Exercise directions — Two lines below mark the span: the one containing "Given: Select Apps in the sidebar" and the one containing "The image size is (600, 400).". Set down both, plus every line between, exactly as they stand, and nothing else.

Data to process —
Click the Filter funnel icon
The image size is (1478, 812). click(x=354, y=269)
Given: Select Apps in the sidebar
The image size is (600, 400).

...

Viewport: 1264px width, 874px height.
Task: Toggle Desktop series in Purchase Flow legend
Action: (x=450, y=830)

Exercise result —
Given: Select Apps in the sidebar
The image size is (600, 400).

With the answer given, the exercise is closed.